Super members relaxed about poor returns

A recent survey carried out by ANOP Research Services suggests that most superannuation fund members are more concerned about the tax component than about poor investment returns over the past year.

Heading the list of consumers' concerns was the safety of funds (47 per cent), followed by the Federal Government's tax take (37 per cent), then low returns (32 per cent), and fees and charges (21 per cent). But the negative returns seem to have made people more aware of their investments with 48 per cent reported having read their annual statements.

The research was commissioned by the Association of Superannuation Funds of 706 people aged between 25 and 64. The survey results surprised ASFA, with CEO Philippa Smith describing fund members' reactions as “fairly benign”. ANOP's Rod Cameron said it's a case of “so far, so good” but he warned the super industry not to be complacent. He said one year's grace may not endure and if more bad years are to come the industry should be preparing the community – carefully, without leading to a loss of faith in super as an investment.

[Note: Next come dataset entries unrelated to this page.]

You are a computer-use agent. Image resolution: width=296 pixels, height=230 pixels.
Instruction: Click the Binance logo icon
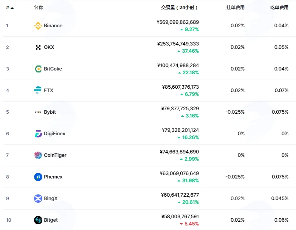[x=38, y=26]
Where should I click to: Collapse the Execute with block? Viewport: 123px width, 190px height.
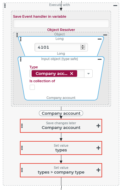point(115,6)
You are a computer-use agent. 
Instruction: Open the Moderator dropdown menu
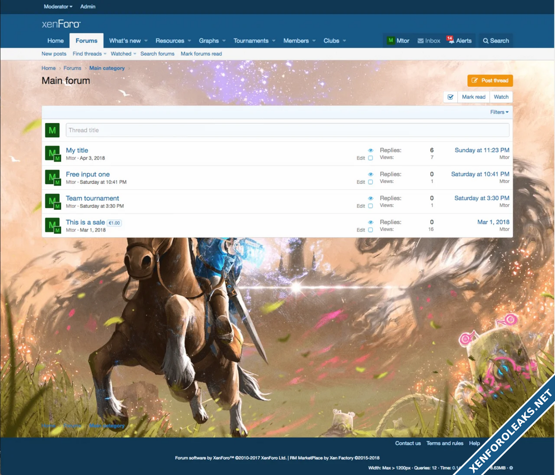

Another survey result was released by ASFA, one undertaken by Ageing Agendas to determine how well people understand product disclosure statements. The survey indicated that ASFA-designed PDSs lead to better understanding than the Government's proposed “ongoing management charge” which has now been abandoned. Eighty per cent of the survey respondents saw the OMC as an additional charge.

Overall, only 10 per cent could answer correctly 90 per cent of the questions on what was in the PDSs. The result was the same whether people were tertiary-qualified or not.

Australian Financial Review, 15/11/02, p71.